**EXCERPT TO READ:**
*** Block opens ***
Bayer, the inventor company
Headache pills, potato fungicides, plastic granules: Bayer’s products are as varied as life itself. The 93,000 employees who work for the global corporation headquartered in Leverkusen manufacture some 5,000 different products. And behind every one of those products there was originally an idea – in some cases a world-changing idea.
Take the development of Aspirin®, for example. When the Bayer chemist Felix Hoffmann first produced the active substance acetylsalicylic acid in 1897, it marked the discovery of a drug that was to become a worldwide success story. Even today it is still the drug of first choice in treating pain.
Another world-changing event was the discovery of polyurethane. Bayer chemist Otto Bayer created these plastics seventy years ago, and changed our lives radically. From car seats to mattresses, from refrigerators to shoe soles – polyurethane as a material is found everywhere today.
It is entirely appropriate that Bayer should refer to itself as an “inventor company”. Innovation has a long tradition at Bayer.
And today? At the beginning of the 21st century ideas are more important at Bayer than ever. But they are no longer the result of individual successes achieved by scientists. Research today is part of a controlled team-oriented process involving the systematic search for new products and new applications. The company’s slogan is “Bayer: Science For A Better Life”.
*** Block closes ***
**SUPPLIED RECORDS:**
*** Block opens ***
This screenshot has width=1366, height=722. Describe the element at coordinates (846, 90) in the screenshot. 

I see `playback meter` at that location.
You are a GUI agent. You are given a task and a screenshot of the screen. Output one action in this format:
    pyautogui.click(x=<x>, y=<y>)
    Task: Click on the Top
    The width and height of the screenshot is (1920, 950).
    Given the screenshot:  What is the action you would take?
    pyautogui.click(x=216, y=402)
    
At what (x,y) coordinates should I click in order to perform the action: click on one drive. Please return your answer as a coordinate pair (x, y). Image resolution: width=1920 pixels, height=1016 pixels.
*** Block closes ***
**INSTRUCTIONS FOR THE TASK:**
List every item that the text about Bayer names as a place where polyurethane is found today.

**SOLUTION BELOW:**
Car seats, mattresses, refrigerators, shoe soles